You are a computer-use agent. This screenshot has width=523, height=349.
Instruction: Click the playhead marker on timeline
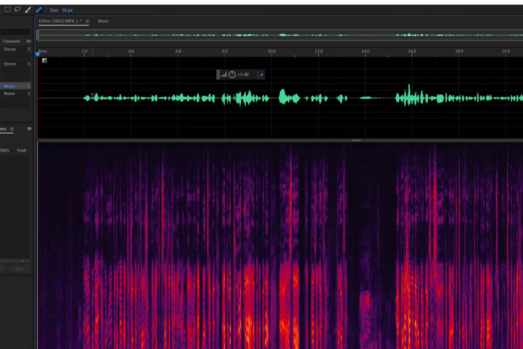click(38, 54)
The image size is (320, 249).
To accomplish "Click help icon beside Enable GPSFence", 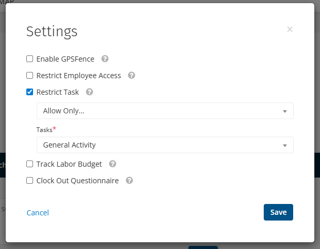I will click(x=105, y=59).
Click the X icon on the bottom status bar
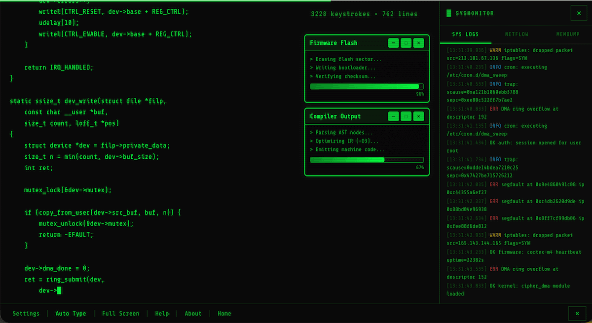Image resolution: width=592 pixels, height=323 pixels. [x=577, y=313]
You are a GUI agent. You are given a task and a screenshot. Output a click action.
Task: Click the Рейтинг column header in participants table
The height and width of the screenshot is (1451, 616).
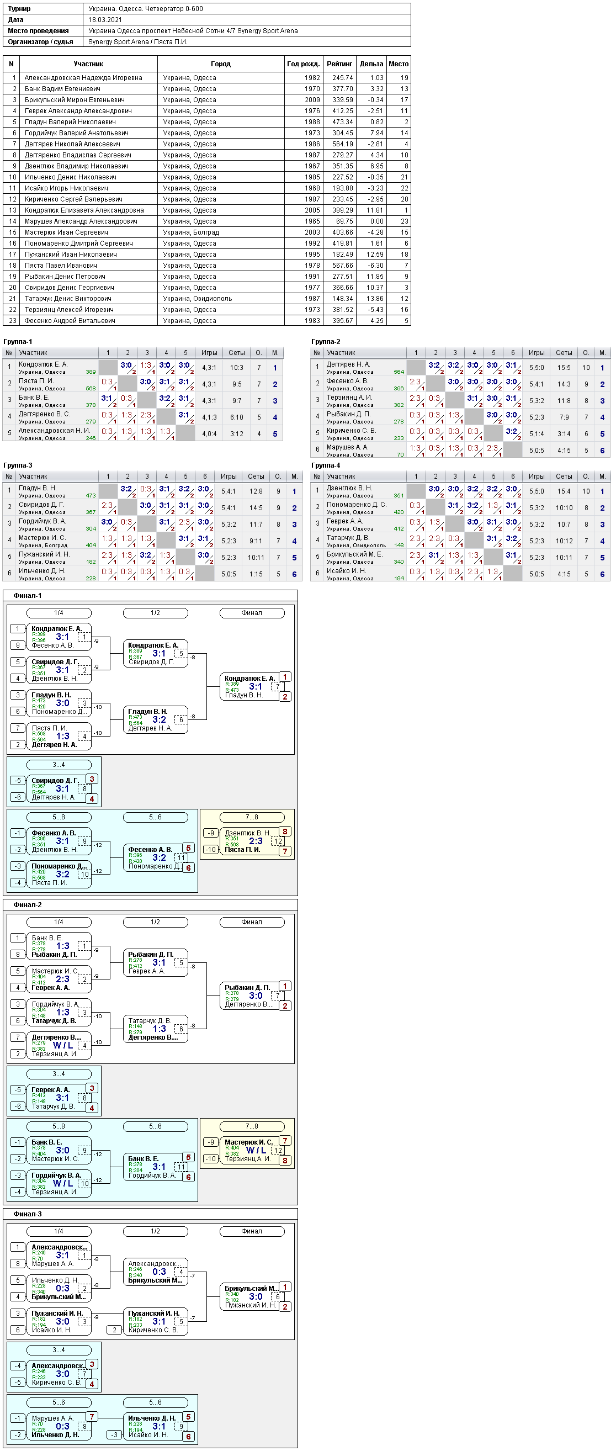340,64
——————
• _To do_
Every line from the one with "The height and" through the last line of the material gets printed exactly, and nothing more. Omit the pictures.

• _Exercise result_
The height and width of the screenshot is (1451, 616).
340,64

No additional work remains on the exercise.